The survivors of these attacks reported that SPLA and allied militias from both Warrap state, home to president Salva Kiir and Mayom county of Bul-Nuer, a clan from the Nuer ethnic group, carried out a campaign against the local other ethnic Nuer populations that killed civilians, looted and destroyed villages and displaced over 100,000 people.

The report by UNMISS Human Right Division, dubbed as “atrocities committed in Greater Upper Nile Region” covers the period from April to June 2015. This is one of many similar human rights abuses committed since South Sudan conflict started in December 2013.

Fighters from the government of president Kiir and those of his former deputy, Riek Machar, have been alleged to have killed civilians on ethnicity and burnt villages.

UNMISS said the latest findings discovered “some of the most disturbing allegations compiled by UNMISS human rights in which women and young girls were raped and then burnt to death inside huts by the joint government troops and militia forces from Warrap and Mayom county.

“[UNMISS] officers focused on the abduction and sexual abuse of women and girls, some of whom were reportedly burnt alive in their dwellings,” the report further lamented.

“This recent upsurge [in fighting] has not only been marked by allegations of killing, rape, abduction, looting, arson and displacement, but by a new brutality and intensity,” UNMISS added.

UNMISS said that efforts by its staffs to visit sites of the alleged atrocities was denied though Sudan Tribune could not independently verify this.
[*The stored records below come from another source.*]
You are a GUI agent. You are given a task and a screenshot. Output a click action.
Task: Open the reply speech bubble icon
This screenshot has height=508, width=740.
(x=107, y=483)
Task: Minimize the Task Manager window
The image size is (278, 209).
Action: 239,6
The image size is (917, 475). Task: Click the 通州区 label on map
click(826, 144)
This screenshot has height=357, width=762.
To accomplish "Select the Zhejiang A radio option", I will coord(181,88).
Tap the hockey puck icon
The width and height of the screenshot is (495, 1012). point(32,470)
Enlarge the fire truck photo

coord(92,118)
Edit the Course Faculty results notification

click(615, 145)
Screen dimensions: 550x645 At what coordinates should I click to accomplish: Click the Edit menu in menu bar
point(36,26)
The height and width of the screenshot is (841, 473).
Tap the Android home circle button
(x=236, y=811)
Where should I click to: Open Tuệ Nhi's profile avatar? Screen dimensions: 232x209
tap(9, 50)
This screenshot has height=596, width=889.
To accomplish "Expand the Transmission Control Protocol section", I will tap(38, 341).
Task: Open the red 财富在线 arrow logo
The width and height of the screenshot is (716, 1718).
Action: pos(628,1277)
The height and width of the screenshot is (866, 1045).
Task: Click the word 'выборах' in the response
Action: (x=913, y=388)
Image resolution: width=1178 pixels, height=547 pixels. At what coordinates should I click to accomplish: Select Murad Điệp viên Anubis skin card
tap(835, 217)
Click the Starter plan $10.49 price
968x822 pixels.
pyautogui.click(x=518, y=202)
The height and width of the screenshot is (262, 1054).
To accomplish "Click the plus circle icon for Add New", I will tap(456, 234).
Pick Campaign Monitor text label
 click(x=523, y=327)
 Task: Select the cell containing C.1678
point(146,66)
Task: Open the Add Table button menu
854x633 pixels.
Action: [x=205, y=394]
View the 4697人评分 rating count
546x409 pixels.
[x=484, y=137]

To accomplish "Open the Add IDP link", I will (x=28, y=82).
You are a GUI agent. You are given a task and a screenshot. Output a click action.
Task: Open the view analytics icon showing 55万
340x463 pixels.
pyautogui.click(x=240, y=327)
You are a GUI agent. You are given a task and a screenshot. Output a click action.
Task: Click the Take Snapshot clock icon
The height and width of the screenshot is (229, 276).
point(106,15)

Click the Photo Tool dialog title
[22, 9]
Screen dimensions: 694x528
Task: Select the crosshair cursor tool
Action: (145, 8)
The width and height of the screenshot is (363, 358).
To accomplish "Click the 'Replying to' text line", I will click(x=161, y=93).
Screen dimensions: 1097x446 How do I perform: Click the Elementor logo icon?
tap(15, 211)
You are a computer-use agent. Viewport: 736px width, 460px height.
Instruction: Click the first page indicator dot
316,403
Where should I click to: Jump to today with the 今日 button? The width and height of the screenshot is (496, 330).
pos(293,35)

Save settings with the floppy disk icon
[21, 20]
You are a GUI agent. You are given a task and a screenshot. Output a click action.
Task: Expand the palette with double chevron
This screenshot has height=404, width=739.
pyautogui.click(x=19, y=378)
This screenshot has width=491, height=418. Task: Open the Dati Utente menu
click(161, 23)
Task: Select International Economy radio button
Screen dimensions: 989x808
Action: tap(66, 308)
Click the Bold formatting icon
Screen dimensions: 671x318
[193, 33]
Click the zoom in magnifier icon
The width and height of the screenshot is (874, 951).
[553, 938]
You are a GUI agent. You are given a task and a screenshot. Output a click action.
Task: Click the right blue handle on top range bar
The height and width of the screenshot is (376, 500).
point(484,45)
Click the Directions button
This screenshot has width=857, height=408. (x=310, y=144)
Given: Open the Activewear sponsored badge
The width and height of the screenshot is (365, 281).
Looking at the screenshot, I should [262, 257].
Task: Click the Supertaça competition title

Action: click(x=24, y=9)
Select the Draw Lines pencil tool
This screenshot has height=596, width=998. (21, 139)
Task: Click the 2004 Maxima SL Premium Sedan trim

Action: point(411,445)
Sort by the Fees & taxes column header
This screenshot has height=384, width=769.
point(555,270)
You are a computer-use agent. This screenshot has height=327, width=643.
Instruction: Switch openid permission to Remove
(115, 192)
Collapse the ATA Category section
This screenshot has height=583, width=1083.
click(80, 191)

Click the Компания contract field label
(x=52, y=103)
South Sudanese government also declined to comment on the report insisting that there was nothing “new in the latest accusations against the army,” according to officials at the ministry of foreign affairs.

SPLA spokesman, Col. Philip Aguer, did not return several phone calls on Tuesday to comment on this story.

Ellen Margrethe Loej, the head of UNMISS, urged the government to end the cycle of violence against civilians and hold perpetrators accountable.

“We call on the SPLA to fulfil this commitment and allow our human rights officers unfettered access to the sites of these reported violations,” she said.

The eighteen months old conflict started within the ruling SPLM party in Juba over reforms and leadership issues which turned violent on 15 December 2013 between president Kiir and his former deputy, Machar, the now leader of the armed opposition.

Efforts by regional bloc, the Intergovernmental Authority on Development (IGAD), to end the war amicably has not succeeded. IGAD has rescheduled a new phase for talks in July.